Possuíra fazenda, agora tinha sítio. E ficava feliz quando o jipe
tropicador o levava para a modesta pasárgada. Esquecendo-se da
idade, punha exagero de moço — trinta anos depois — em capinar,
plantar, podar; se chovia, plantava mentalmente. Orgulhava-se de
produzir não só frutas tropicais como subtropicais. Um cruzamento
de espécies, determinando novo sabor, nova forma ou colorido, era
uma festa para ele. O sítio confinava com uma fazenda; matava
saudades do antigo latifúndio ouvindo, à distância, o vozeio dos
vaqueiros e o urro do jumento, pontual como um relógio.
Bacharel?
Sim, fizera o curso de Direito, tirara diploma, se necessário lutava
contra empresas poderosas, e vencia, sem ligar muito a isso. Guardava
os livros essenciais ao exercício da profissão, só esses, no
pequeno armário envidraçado. Sua consulta constante era às
sementes, à terra, ao tempo; nem se lembrava mais de que, na
mocidade, cultivara as letras, escrevera poemas em prosa
neossimbolistas, induzira o irmão menor a seguir o ofício de juntar
palavras. Em 1959 bateu um recorde negativo, escrevendo só quatro
cartas, profissionais e concisas.
Anos
e anos escoados na cidadezinha natal, entre problemas pequenos e
grandes que nunca se resolviam.
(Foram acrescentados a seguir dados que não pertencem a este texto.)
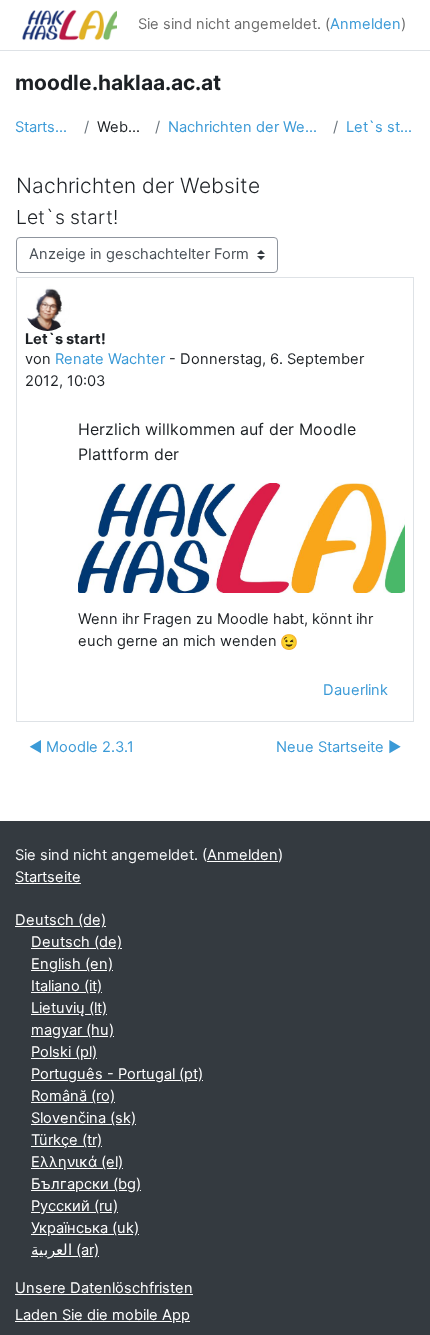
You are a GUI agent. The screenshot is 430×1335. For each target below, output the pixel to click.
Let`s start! (380, 127)
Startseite (45, 127)
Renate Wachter (110, 359)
Tentou ajudar a resolvê-los, na
oposição. No governo era impossível; não tinha paixão bastante
para ser injusto ou odioso. Outros disputassem esse ou aquele posto
importante, ele nem vereador quis ser. Mudou de terra e de vida. No
fim, espectador enjoado, dizia aos políticos: “Seria melhor que
fizessem como eu, indo plantar, tirar formiga, limpar galinheiro”.
E
vieram os filhos, muitos. Vieram netos, mais de vinte. O jardim e a
casa no alto da rua palpitavam de barulho. Ele, que em moço mal
suportava o tinir de um copo quebrado, agora enchia os ouvidos e a
alma com aquela algazarra maluca. A filha mais nova, nascida depois
de longo intervalo, encantava-o: um dia, brincando com ela,
esqueceu-se e chamou-a de netinha; era a “rapa do tacho”.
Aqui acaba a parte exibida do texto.